Compared with the March quarter last year, sales volumes were up 3.5 per cent.
When petrol stations and car yards are excluded, "core" retail sales were up 0.6 per cent for the quarter and 2.5 per cent for the year, in volume terms.
Bank of New Zealand head of research Stephen Toplis said the number "provided further evidence that the economy is ticking along nicely, thank you", particularly as the December 2012 quarter had been so strong - up 1.9 per cent in volume terms - that a correction might have been expected.
Ten of the 15 categories the statisticians divide retailers into recorded increased sales volumes, although none was large by historical standards.
The biggest volume decline was in clothing and footwear, down 2.4 per cent seasonally adjusted, reflecting a warm start to autumn. In real per capita terms, spending is at a five-year high but still 2.3 per cent below its peak in March 2007.
Compared with the March quarter last year, supermarket and grocery store sales were up just 0.5 per cent in volume terms.
But sales of durable items like furniture, hardware and building supplies, and appliances all posted strong gains. "Rising house sales and the Canterbury rebuild continue to push up sales in these sectors," ASB economist Daniel Smith said.
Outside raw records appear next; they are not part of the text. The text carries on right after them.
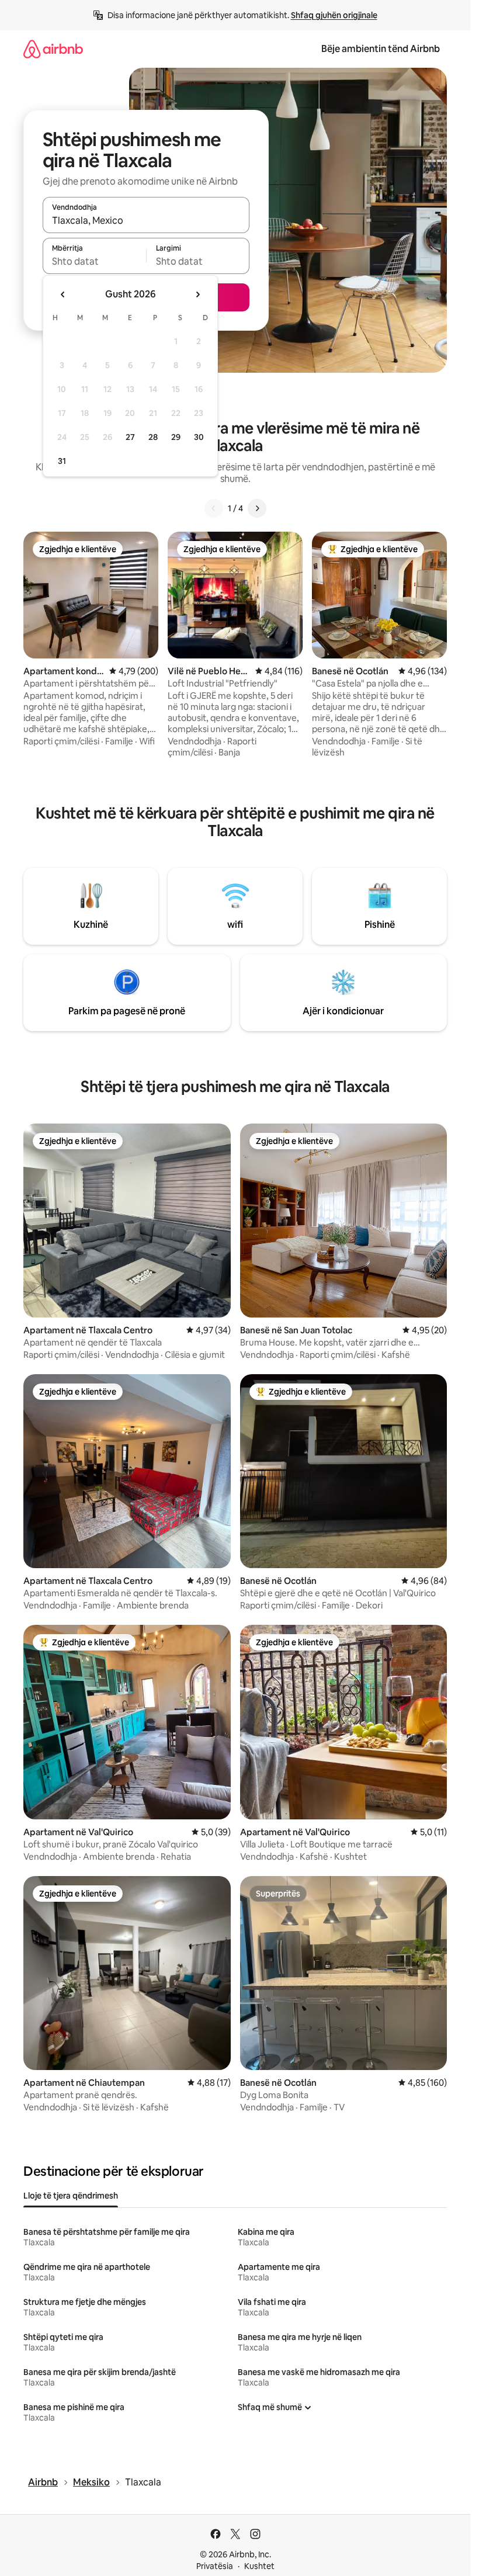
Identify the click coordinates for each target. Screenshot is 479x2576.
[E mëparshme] (213, 508)
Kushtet (259, 2566)
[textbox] (94, 261)
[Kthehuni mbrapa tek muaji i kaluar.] (63, 294)
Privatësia (214, 2566)
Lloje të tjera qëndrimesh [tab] (70, 2195)
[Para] (257, 508)
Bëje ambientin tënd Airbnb (380, 49)
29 (176, 437)
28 (153, 437)
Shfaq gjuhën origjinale (334, 15)
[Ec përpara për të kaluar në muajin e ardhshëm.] (197, 294)
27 (130, 437)
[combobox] (146, 220)
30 (199, 437)
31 (62, 461)
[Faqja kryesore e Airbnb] (53, 48)
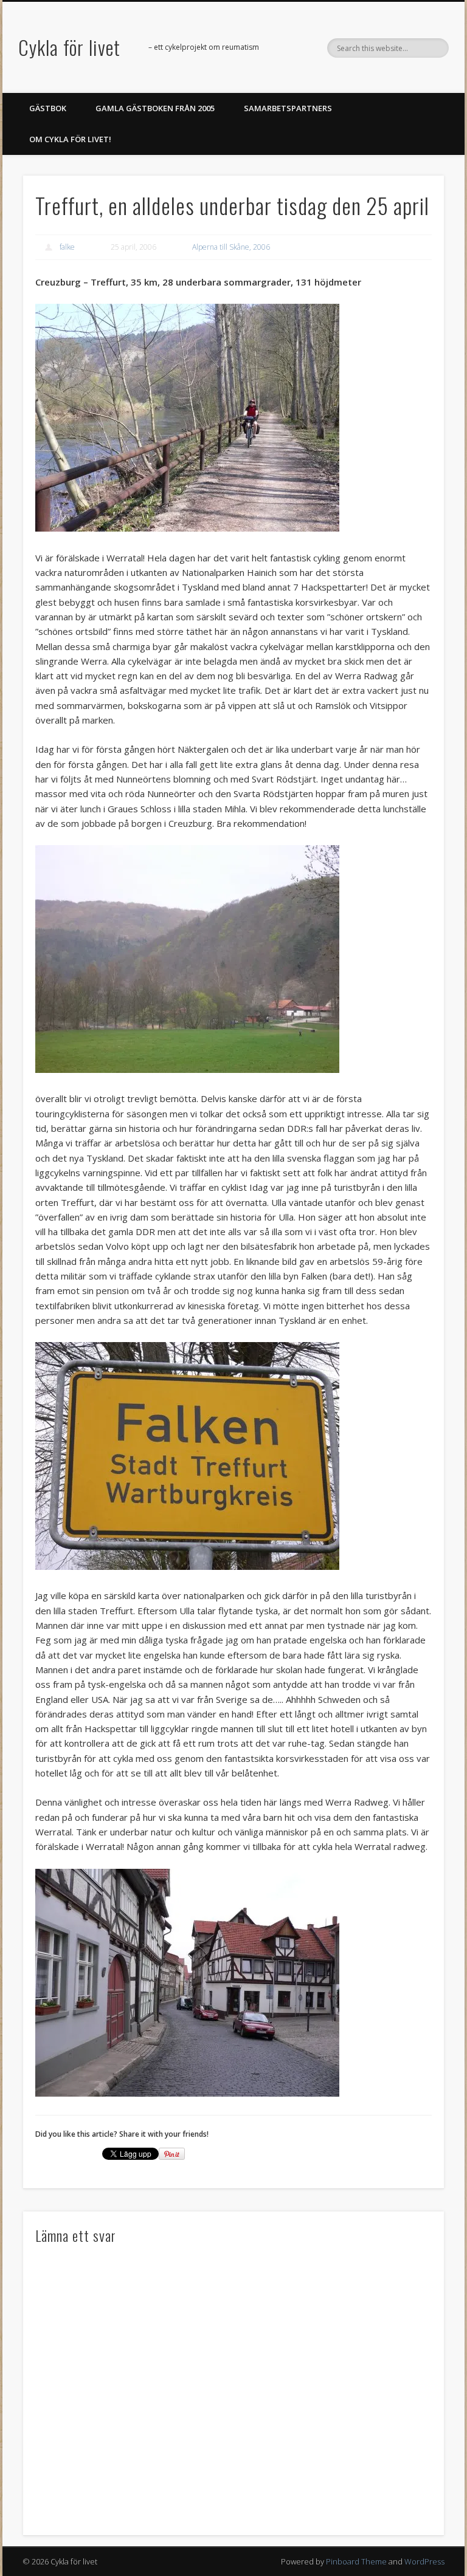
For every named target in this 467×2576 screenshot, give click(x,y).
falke (67, 247)
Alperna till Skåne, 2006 (231, 247)
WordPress (424, 2561)
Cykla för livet (69, 47)
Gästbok (47, 108)
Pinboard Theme (356, 2561)
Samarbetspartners (288, 108)
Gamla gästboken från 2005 (155, 108)
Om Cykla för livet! (70, 139)
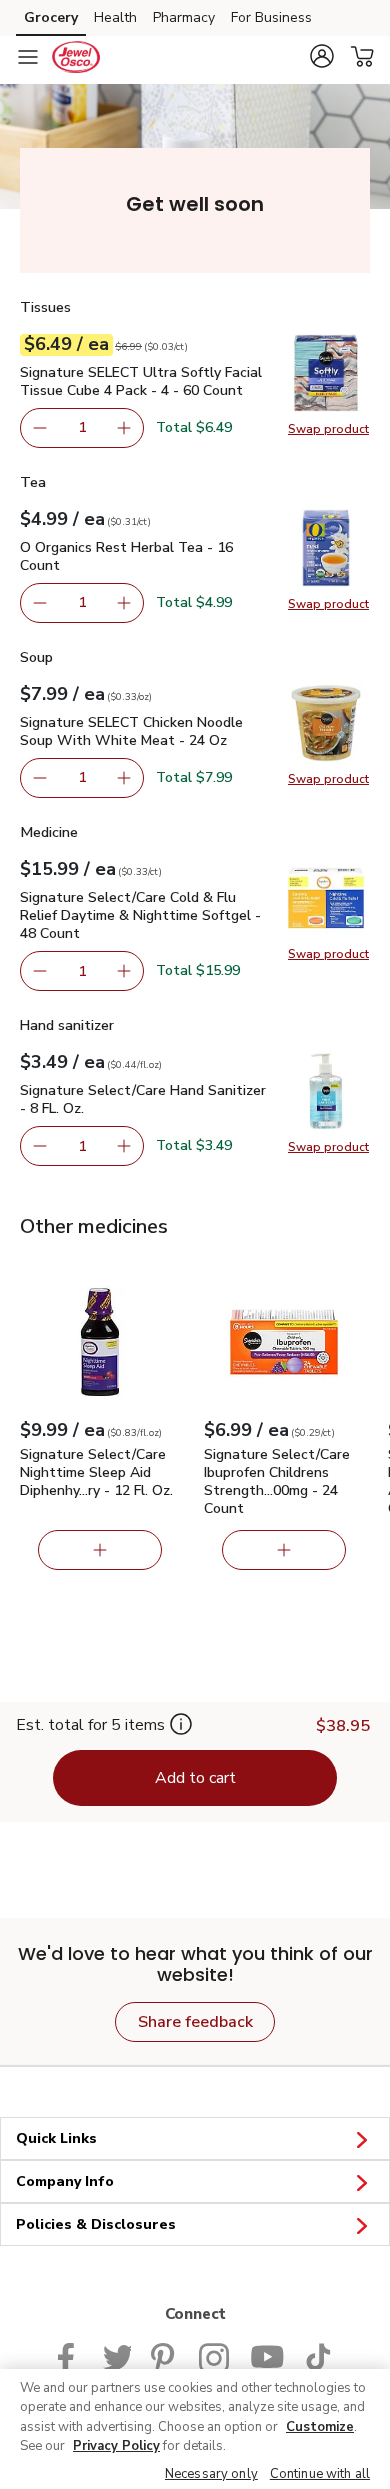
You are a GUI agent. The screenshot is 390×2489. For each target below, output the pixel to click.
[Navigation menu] (28, 57)
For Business (271, 17)
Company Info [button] (65, 2181)
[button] (322, 56)
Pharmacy (184, 17)
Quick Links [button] (56, 2138)
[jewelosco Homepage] (76, 57)
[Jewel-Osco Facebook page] (70, 2356)
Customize (320, 2427)
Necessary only (211, 2474)
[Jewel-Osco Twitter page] (117, 2356)
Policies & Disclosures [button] (96, 2224)
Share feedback (195, 2022)
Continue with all (320, 2474)
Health (115, 17)
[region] (195, 2429)
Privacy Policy (116, 2446)
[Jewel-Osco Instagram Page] (214, 2356)
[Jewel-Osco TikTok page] (318, 2356)
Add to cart (195, 1778)
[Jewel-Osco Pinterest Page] (165, 2356)
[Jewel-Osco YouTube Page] (267, 2356)
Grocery (51, 17)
Sales of electrical and electronic goods were up 5.6 per cent on a year ago, aided by a 9.9 per cent fall in prices. Overall, retail prices rose 0.4 per cent in the quarter, but on an annual basis prices fell 0.4 per cent.
"Deflation such as this means that even modest wage increases go a lot further, which helps support overall demand," Toplis said.
"But it also means that it is very difficult for the central bank to raise interest rates, even when the housing market is going gangbusters. On this point it is worth noting that there is scant evidence yet that house owners are spending their unrealised house price gains. If they start to, this will cause the central bank angst."